> Exercise tasks
[1] Copy word for word the part of the mead-making thread starting at "I have a gallon" and ending at "things are relative...".
[2] In the mead-making thread, what gravity and pH did beeper4878 reach after adding the campden tablets and sugar?
[3] Summarize the mead-making thread in three sentences.

> Document segment
I have a gallon bubbling away steadily, followed the directions to a T, including the yeast; settling out but far from clear at this point, but it's only two weeks. I have neighbors with bees and want to give them some, so we can do a honey-for-mead exchange - it would help a lot if it was drinkable! I had a raspberry mead at a winery in Chenango Forks, NY, and it was really good - light and not too sweet. Pretty color too! 
I was talking with my husband about the recipe last night and wondering if oranges and cloves and cinnamon wouldn't have been hard for a lot of people to come by way back, wondering what those unable to find or spring for what must have been "exotic" ingredients used for flavoring. Anybody know, or know a source to find out? Of course, my kids think I'M ancient, so all things are relative...


----------



## beeper4878

Thanks Wade for the post on mead. I got some ideas off of it and started 7 gallons last night. This is what I did:

7 Gallons of water
4 Quarts of Honey
6 whole cloves
2 TBS of ground cinnamon
7 Granny SMith Apples Juiced them

Checked my gravity and it was too low 1.060
So I added 4 crushed campden Tablets and 10lbs of sugar that moved the gravity up to 1.100 with a PH of 4.4
And I used the Lavin K1-1116 Killer yeast since there's snow up here in Michigan  Plan to move it into a carboy on it's 6th day or when the gravity drops to 1.07

I didn't want to have to use the sugar but I already had $21 in Honey and was on a budget. Jim


----------



## Wade E

Why so much water?


----------



## beeper4878

I have a six gallon Carboy and I thought I would fill it 2 inches from the top and then would have enough to fill a liter bottle on the side to play with. The rest will be sediment. My plans are to add some oak chips to the one liter bottle. Then later when I rack I can top off my carboy with the oak mixter and won't have to water it down any. I'm still new at wine making and my last wine I made I topped off with water. And I promised myself I'd find a better way. Jim


----------



## Wade E

7 gallons of water + 4 quarts of honey + 10 lbs of sugar + the juice of 7 apples has to bring you some where in the 9-10 gallon range Im guessing!!! What are you fermenting in or is there a type O somewhere?

> Recorded data
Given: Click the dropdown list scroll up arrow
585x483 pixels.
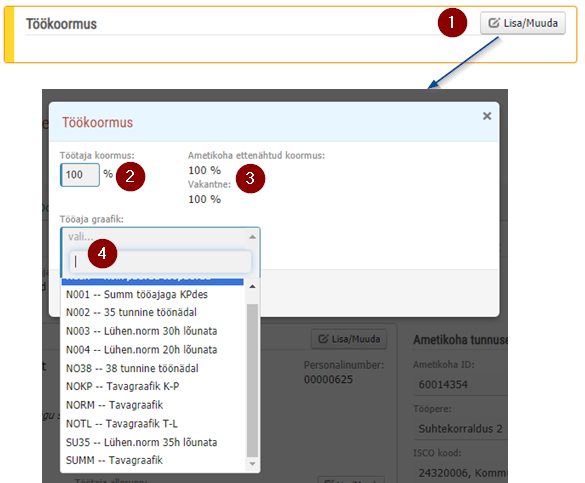Looking at the screenshot, I should point(253,286).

> List of solutions
[1]
I have a gallon bubbling away steadily, followed the directions to a T, including the yeast; settling out but far from clear at this point, but it's only two weeks. I have neighbors with bees and want to give them some, so we can do a honey-for-mead exchange - it would help a lot if it was drinkable! I had a raspberry mead at a winery in Chenango Forks, NY, and it was really good - light and not too sweet. Pretty color too! 
I was talking with my husband about the recipe last night and wondering if oranges and cloves and cinnamon wouldn't have been hard for a lot of people to come by way back, wondering what those unable to find or spring for what must have been "exotic" ingredients used for flavoring. Anybody know, or know a source to find out? Of course, my kids think I'M ancient, so all things are relative...

[2] The gravity rose to 1.100, with a pH of 4.4.

[3] One poster has a gallon of mead fermenting to trade with neighbors who keep bees, and asks what people long ago used for flavoring when oranges, cloves, and cinnamon were hard to get. Another poster, beeper4878, describes starting 7 gallons with water, honey, cloves, cinnamon, and juiced Granny Smith apples, then adding campden tablets and 10 pounds of sugar to raise the gravity from 1.060 to 1.100 because of a budget limit on honey. When Wade E asks why so much water was used, beeper4878 explains a plan to fill a six-gallon carboy and keep an extra liter with oak chips for topping off instead of water, and Wade E guesses the ingredients total somewhere in the 9-10 gallon range.